17 Kommentare zu “Behinderte Momente #4

  1. ich habe auch eine schwerbehinderte Tochter (Pflegestufe 3…) und leider kenne ich solche Geschichten…. Was für eine schreckliche und demütigende Situation! Um mich zu schützen habe ich mir für solche Unverschämtheiten (die einem ja leider immer wieder begegnen) eine Standardantwort zurecht gelegt: „wie schön, dass Sie sich bester Gesundheit erfreuen sind…. hoffen wir, dass Sie oder Ihre Kinder niemals auf Hilfe anderer angewiesen sind. Ich wünsche Ihnen alles Liebe und Gute.“….. Ok – es hilft vor allem mir, wenn ich nicht sprachlos Gemeinheiten hinnehmen muss… Aber meist erreiche ich , dass die Menschen (auch die drumherum) betreten schweigen 🙂

  2. Schrecklich.
    Unfassbar – sich mit Kindern in die Kirche zu setzen, um mit ihnen zu feiern, dass Gott Mensch wird, und dabei freie Sicht haben wollen statt Mitmenschen.
    Ich mag mir gar nicht vorstellen, wie ermüdend es für dich sein muss, immer wieder Bedürfnisse zu erklären und auf so ignorante und dumme Personen zu treffen. Das ist ja schon im „ganz normalen Leben“ anstrengend, aber da hat man mehr Energie für Auseinandersetzungen und ist auch gar nicht so auf die Mithilfe anderer angewiesen.
    Ich wünsch euch für 2015 lauter soziale Mitmenschen, viel Schwung und Rückenwind!
    Christine

  3. Weißt du welche Szene ich mir gerade bildlich vorgestellt habe? Einen Fausthieb für dieses „Weib“ Sorry das ist jetzt wirklich bösartig, aber die tickt wohl nicht richtig.

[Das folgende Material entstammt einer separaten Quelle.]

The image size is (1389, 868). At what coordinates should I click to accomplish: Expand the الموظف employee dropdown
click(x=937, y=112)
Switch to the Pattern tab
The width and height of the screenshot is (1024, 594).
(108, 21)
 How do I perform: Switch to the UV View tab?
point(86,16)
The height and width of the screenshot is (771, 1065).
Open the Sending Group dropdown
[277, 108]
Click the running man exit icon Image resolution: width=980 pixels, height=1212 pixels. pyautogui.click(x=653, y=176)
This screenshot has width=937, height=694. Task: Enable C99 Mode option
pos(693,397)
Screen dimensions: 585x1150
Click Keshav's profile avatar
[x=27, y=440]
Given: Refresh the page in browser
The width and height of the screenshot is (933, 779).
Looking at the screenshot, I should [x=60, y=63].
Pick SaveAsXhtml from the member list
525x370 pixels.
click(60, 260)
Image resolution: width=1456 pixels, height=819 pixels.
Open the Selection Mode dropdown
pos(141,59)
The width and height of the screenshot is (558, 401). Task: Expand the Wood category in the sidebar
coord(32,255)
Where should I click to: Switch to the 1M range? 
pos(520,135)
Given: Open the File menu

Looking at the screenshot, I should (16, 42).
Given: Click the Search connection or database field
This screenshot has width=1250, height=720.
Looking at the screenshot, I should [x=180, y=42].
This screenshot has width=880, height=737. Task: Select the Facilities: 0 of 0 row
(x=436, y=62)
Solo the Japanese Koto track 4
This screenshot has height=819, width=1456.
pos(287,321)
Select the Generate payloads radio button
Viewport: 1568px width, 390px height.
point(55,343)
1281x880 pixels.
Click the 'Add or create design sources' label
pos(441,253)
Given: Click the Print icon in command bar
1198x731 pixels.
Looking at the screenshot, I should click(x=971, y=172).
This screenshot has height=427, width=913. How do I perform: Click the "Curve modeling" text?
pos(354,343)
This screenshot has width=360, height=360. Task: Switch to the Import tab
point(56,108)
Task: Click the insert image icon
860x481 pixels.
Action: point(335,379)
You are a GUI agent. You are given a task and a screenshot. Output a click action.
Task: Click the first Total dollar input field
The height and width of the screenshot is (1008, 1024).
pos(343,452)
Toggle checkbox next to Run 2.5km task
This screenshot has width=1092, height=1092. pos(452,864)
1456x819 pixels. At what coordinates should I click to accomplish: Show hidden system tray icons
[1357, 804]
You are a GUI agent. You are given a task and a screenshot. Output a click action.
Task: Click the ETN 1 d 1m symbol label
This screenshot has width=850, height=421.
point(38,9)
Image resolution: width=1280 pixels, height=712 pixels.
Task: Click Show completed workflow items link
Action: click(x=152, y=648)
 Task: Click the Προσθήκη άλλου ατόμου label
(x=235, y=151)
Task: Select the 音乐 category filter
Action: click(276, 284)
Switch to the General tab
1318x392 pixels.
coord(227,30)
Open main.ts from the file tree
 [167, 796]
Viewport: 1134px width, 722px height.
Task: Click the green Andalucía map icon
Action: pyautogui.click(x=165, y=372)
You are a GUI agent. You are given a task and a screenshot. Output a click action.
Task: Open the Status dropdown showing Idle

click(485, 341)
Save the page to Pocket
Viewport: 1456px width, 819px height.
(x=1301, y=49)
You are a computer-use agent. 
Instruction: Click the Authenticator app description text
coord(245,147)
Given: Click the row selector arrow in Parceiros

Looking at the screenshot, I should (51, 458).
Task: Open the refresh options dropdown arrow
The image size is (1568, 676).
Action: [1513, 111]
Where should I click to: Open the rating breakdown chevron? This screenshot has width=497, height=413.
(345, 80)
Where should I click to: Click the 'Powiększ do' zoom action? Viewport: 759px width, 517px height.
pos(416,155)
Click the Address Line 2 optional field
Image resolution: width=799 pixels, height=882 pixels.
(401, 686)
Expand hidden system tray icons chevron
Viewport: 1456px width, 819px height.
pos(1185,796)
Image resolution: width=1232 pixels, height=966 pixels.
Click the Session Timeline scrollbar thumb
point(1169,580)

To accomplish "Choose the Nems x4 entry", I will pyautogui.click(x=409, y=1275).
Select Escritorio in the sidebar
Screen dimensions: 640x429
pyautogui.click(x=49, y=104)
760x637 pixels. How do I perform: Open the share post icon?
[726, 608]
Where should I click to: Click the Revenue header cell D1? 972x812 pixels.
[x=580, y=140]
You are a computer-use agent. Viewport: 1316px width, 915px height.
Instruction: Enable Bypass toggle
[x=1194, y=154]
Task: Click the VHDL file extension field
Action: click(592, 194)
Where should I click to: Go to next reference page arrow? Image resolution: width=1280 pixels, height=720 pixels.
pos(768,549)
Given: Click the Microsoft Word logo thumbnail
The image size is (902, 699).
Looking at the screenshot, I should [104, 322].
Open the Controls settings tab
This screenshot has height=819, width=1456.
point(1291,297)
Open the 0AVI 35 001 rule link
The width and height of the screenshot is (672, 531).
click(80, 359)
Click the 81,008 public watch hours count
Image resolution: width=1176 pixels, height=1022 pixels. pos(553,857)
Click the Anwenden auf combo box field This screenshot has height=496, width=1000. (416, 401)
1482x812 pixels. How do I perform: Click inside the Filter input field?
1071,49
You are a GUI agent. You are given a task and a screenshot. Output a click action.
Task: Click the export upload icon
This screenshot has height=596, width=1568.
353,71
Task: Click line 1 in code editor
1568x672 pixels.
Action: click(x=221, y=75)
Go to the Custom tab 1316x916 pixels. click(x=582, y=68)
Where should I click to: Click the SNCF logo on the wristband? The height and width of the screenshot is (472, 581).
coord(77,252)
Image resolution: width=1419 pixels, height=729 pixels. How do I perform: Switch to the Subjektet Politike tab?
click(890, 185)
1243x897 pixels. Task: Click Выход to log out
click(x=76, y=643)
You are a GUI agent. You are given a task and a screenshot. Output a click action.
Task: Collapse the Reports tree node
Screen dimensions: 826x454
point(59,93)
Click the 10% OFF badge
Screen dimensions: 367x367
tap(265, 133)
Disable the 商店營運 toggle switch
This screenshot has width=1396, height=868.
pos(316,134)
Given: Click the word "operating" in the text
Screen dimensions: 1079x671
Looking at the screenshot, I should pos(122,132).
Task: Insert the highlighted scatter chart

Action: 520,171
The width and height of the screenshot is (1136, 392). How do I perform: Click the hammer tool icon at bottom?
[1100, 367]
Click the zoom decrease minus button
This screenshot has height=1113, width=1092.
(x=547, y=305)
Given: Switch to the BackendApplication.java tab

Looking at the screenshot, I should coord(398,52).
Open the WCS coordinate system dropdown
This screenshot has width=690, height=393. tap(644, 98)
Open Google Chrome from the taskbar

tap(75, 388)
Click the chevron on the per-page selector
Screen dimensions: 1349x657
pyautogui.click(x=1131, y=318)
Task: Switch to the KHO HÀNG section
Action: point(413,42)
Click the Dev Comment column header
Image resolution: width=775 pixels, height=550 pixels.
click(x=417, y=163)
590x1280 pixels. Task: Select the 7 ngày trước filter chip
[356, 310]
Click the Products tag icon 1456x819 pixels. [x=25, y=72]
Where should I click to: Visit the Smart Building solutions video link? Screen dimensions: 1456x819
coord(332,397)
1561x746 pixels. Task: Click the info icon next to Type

    Ich hätte ihr ein lautes “ und was ist mit Nächstenliebe evt noch, meine Tochter hat eine Behinderung“ entgegengepfeffert. Die hätte sich sicher erschrocken oder geschämt, wenn es Umstehende gehört hätten.

    • ps: das mit der Behinderung hast du ja erwähnt. Die Frau kann sich was schämen, ich hoffe sie kommt mal hier auf diese Seite und liest irgendwann diesen Thread…

      • ps2: mein Mann war jetzt auch schockiert und meinte , er hätte sich nach vorne gestellt und laut gefragt, ob jemand einen Platz anzubieten hätte, bzw er hätte sich auch an den Pfarrer gewandt.
        Ich wette mit dir, die Frau hätte sich in Grund und Boden geschämt.

  4. Ich weiss nicht was überwiegt in diesem moment, meine unbändige wut über solche leute und ihren fehlendes mitgefühl oder der Seelenschmerz der mich erfasst wenn ich daran denke wie du dich fühlen musst in diesem moment. Ich wünsche euch alles gute
    Liebe grüsse aus der schweiz

  5. Ich bin – schockiert! Anders kann ich meine Gefühle über diese Gefühl-losigkeit nicht ausdrücken.
    Da hat wohl jemand den Sinn von Weihnachten nicht wirklich verstanden…
    Ich hoffe doch sehr, dass euer Fest trotz dieses euch „behindernden Moments“ ein wunderschönes war.

    Liebe Grüße
    Simone

    • Liebe Simone, mir stand auch der Mund offen (und das passiert mir nicht oft). Wir hatten trotzdem wunderschöne Weihnachten. Ich hoffe, Du uns Deine Lieben auch. Herzliche Grüße, Mareice

  6. Ach Mensch! Der Geist der Weihnacht ist euch da nicht begegnet.
    Ich kann einfach immer noch nicht verstehen, wie diese Menschen ticken. Ich selbst habe kein Kind, das von einer Behinderung betroffen ist. Aber ich habe über 10 Jahre Ferienfreizeit für Jugendliche und Erwachsene organisiert und geleitet und mehr als einmal hatten wir solche und schlimmere Situationen zu ertragen. Mir fällt kein Trost ein, außer vielleicht, dass diese Menschen im Grunde viel ärmer dran sind.
    Liebe Grüße
    Julia

    • Ja, liebe Friederike. Eine weihnachtliche Pointe gab es leider nicht, auch ich hatte mir das anders gewünscht und bin bis heute ein bißchen fassungslos. Zum Glück gibt`s auch andere Menschen, emphatische, freundliche, nächstenliebende. Herzliche Grüße, Mareice

  7. Immerhin hast du noch einen Platz bekommen … *ironie off*
    Ich wünsch Euch eine schöne, ruhige Zeit zwischen den Jahren und einen guten Start ins kommende Jahr. Schön dass es Euch und deinen Blog gibt.